I have a shell script with a syntax compatible to both bash and zsh, except for a section that has zsh specific syntax. that throws syntax errors if sourced from a bash
is there an easy way to escape such section when using bash.
The script is a bash function that sources all the files in a directory. it works fine form zsh (and it is irrelevant to the question)
#!/usr/bin/env bash
shell=$(ps -p $$ -oargs=)
if [ $shell = "bash" ]; then
for f in ~/.functions.d/*.sh; do source $f; done
elif [ $shell = "zsh" ]; then
for f (~/.functions.d/**/*.sh) source $f
fi
the error is produced by the 7th line, when sourcing it in bash
relevant links
The problem is that the entire if/elif/else statement is parsed as a unit, so it can't contain invalid syntax.

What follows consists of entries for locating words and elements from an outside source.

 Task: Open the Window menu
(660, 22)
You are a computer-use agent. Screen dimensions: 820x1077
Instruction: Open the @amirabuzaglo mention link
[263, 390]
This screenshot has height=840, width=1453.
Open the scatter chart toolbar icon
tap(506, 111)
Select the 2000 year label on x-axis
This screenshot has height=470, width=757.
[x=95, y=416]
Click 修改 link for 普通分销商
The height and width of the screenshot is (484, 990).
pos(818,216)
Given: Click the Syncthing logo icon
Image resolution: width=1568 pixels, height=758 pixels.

What you could do is exit the sourced script before executing the zsh-specific code:
shell=$(ps -p $$ -oargs=)
if [ $shell = "bash" ]; then
for f in ~/.functions.d/*.sh; do source $f; done
return
fi
if [ $shell = "zsh" ]; then
for f (~/.functions.d/**/*.sh) source $f
fi
However, a more general solution is to extract the bash-specific and zsh-specific code into separate scripts.
shell=$(ps -p $$ -oargs=)
if [ $shell = "bash" ]; then
source load_functions.bash
fi
if [ $shell = "zsh" ]; then
source load_functions.zsh
fi
load_functions.bash would contain the first for loop, while load_functions.zsh would have the second one.